▸ What you are asked to do
Write out every entry below word for word, keeping each line unchanged.
%%
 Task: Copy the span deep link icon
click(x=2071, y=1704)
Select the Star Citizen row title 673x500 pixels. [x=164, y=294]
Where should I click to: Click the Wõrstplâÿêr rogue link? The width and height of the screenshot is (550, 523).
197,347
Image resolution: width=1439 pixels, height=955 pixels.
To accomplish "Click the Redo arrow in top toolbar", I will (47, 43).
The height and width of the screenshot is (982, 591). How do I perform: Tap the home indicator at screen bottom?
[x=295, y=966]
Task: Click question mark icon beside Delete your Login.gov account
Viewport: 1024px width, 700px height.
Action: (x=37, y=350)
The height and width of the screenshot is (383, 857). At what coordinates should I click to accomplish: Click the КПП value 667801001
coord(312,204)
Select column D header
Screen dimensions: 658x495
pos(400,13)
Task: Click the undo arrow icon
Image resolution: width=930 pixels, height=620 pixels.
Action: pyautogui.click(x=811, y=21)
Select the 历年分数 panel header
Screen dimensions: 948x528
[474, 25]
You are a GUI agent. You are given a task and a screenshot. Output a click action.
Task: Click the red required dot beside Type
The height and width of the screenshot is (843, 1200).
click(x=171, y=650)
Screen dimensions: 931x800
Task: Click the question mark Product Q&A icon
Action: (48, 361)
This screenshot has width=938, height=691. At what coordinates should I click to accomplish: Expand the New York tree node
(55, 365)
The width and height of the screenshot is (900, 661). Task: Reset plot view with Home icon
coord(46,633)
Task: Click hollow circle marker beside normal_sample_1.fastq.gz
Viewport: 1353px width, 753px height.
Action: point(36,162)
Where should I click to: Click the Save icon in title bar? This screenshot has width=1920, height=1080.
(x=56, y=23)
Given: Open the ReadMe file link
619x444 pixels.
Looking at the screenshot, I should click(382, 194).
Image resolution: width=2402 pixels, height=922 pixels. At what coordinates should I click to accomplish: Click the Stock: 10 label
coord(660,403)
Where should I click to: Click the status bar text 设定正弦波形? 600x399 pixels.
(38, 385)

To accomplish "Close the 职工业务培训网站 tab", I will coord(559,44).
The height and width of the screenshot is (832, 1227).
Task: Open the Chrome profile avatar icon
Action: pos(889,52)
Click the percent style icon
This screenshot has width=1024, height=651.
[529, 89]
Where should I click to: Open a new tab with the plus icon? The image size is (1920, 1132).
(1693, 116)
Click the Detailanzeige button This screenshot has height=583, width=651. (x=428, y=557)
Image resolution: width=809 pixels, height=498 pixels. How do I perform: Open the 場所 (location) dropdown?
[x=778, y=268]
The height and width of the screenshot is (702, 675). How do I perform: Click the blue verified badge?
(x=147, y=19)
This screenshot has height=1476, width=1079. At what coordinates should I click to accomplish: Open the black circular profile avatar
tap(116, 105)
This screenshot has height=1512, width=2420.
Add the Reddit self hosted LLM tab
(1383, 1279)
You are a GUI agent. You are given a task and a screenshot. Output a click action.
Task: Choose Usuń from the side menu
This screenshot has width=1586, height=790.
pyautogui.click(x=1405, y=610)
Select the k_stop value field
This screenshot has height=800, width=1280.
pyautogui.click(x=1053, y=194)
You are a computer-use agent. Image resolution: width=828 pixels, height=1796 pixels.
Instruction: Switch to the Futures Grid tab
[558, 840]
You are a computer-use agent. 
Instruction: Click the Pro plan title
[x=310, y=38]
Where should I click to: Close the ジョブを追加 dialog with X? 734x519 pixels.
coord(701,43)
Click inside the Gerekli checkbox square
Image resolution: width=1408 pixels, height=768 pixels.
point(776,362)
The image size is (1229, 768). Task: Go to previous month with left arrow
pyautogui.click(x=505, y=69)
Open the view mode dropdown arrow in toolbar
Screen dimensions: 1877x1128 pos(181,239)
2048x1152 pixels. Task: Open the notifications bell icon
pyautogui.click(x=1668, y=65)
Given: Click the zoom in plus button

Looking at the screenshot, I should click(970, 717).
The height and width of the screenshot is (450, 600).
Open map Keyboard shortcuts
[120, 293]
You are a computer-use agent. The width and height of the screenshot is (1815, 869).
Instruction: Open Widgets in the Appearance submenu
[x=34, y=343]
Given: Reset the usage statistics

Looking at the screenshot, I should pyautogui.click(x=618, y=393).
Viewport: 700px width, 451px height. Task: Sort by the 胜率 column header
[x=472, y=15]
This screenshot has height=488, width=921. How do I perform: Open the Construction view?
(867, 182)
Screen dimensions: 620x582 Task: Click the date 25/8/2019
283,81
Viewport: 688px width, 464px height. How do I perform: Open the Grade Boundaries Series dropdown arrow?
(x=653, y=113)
%%
▸ Response to this task
 Task: Copy the span deep link icon
click(x=2071, y=1704)
Select the Star Citizen row title 673x500 pixels. [x=164, y=294]
Where should I click to: Click the Wõrstplâÿêr rogue link? The width and height of the screenshot is (550, 523).
197,347
Image resolution: width=1439 pixels, height=955 pixels.
To accomplish "Click the Redo arrow in top toolbar", I will (47, 43).
The height and width of the screenshot is (982, 591). How do I perform: Tap the home indicator at screen bottom?
[x=295, y=966]
Task: Click question mark icon beside Delete your Login.gov account
Viewport: 1024px width, 700px height.
Action: (x=37, y=350)
The height and width of the screenshot is (383, 857). At what coordinates should I click to accomplish: Click the КПП value 667801001
coord(312,204)
Select column D header
Screen dimensions: 658x495
pos(400,13)
Task: Click the undo arrow icon
Image resolution: width=930 pixels, height=620 pixels.
Action: pyautogui.click(x=811, y=21)
Select the 历年分数 panel header
Screen dimensions: 948x528
[474, 25]
You are a GUI agent. You are given a task and a screenshot. Output a click action.
Task: Click the red required dot beside Type
The height and width of the screenshot is (843, 1200).
click(x=171, y=650)
Screen dimensions: 931x800
Task: Click the question mark Product Q&A icon
Action: (48, 361)
This screenshot has width=938, height=691. At what coordinates should I click to accomplish: Expand the New York tree node
(55, 365)
The width and height of the screenshot is (900, 661). Task: Reset plot view with Home icon
coord(46,633)
Task: Click hollow circle marker beside normal_sample_1.fastq.gz
Viewport: 1353px width, 753px height.
Action: point(36,162)
Where should I click to: Click the Save icon in title bar? This screenshot has width=1920, height=1080.
(x=56, y=23)
Given: Open the ReadMe file link
619x444 pixels.
Looking at the screenshot, I should click(382, 194).
Image resolution: width=2402 pixels, height=922 pixels. At what coordinates should I click to accomplish: Click the Stock: 10 label
coord(660,403)
Where should I click to: Click the status bar text 设定正弦波形? 600x399 pixels.
(38, 385)

To accomplish "Close the 职工业务培训网站 tab", I will coord(559,44).
The height and width of the screenshot is (832, 1227).
Task: Open the Chrome profile avatar icon
Action: pos(889,52)
Click the percent style icon
This screenshot has width=1024, height=651.
[529, 89]
Where should I click to: Open a new tab with the plus icon? The image size is (1920, 1132).
(1693, 116)
Click the Detailanzeige button This screenshot has height=583, width=651. (x=428, y=557)
Image resolution: width=809 pixels, height=498 pixels. How do I perform: Open the 場所 (location) dropdown?
[x=778, y=268]
The height and width of the screenshot is (702, 675). How do I perform: Click the blue verified badge?
(x=147, y=19)
This screenshot has height=1476, width=1079. At what coordinates should I click to accomplish: Open the black circular profile avatar
tap(116, 105)
This screenshot has height=1512, width=2420.
Add the Reddit self hosted LLM tab
(1383, 1279)
You are a GUI agent. You are given a task and a screenshot. Output a click action.
Task: Choose Usuń from the side menu
This screenshot has width=1586, height=790.
pyautogui.click(x=1405, y=610)
Select the k_stop value field
This screenshot has height=800, width=1280.
pyautogui.click(x=1053, y=194)
You are a computer-use agent. Image resolution: width=828 pixels, height=1796 pixels.
Instruction: Switch to the Futures Grid tab
[558, 840]
You are a computer-use agent. 
Instruction: Click the Pro plan title
[x=310, y=38]
Where should I click to: Close the ジョブを追加 dialog with X? 734x519 pixels.
coord(701,43)
Click inside the Gerekli checkbox square
Image resolution: width=1408 pixels, height=768 pixels.
point(776,362)
The image size is (1229, 768). Task: Go to previous month with left arrow
pyautogui.click(x=505, y=69)
Open the view mode dropdown arrow in toolbar
Screen dimensions: 1877x1128 pos(181,239)
2048x1152 pixels. Task: Open the notifications bell icon
pyautogui.click(x=1668, y=65)
Given: Click the zoom in plus button

Looking at the screenshot, I should click(970, 717).
The height and width of the screenshot is (450, 600).
Open map Keyboard shortcuts
[120, 293]
You are a computer-use agent. The width and height of the screenshot is (1815, 869).
Instruction: Open Widgets in the Appearance submenu
[x=34, y=343]
Given: Reset the usage statistics

Looking at the screenshot, I should pyautogui.click(x=618, y=393).
Viewport: 700px width, 451px height. Task: Sort by the 胜率 column header
[x=472, y=15]
This screenshot has height=488, width=921. How do I perform: Open the Construction view?
(867, 182)
Screen dimensions: 620x582 Task: Click the date 25/8/2019
283,81
Viewport: 688px width, 464px height. How do I perform: Open the Grade Boundaries Series dropdown arrow?
(x=653, y=113)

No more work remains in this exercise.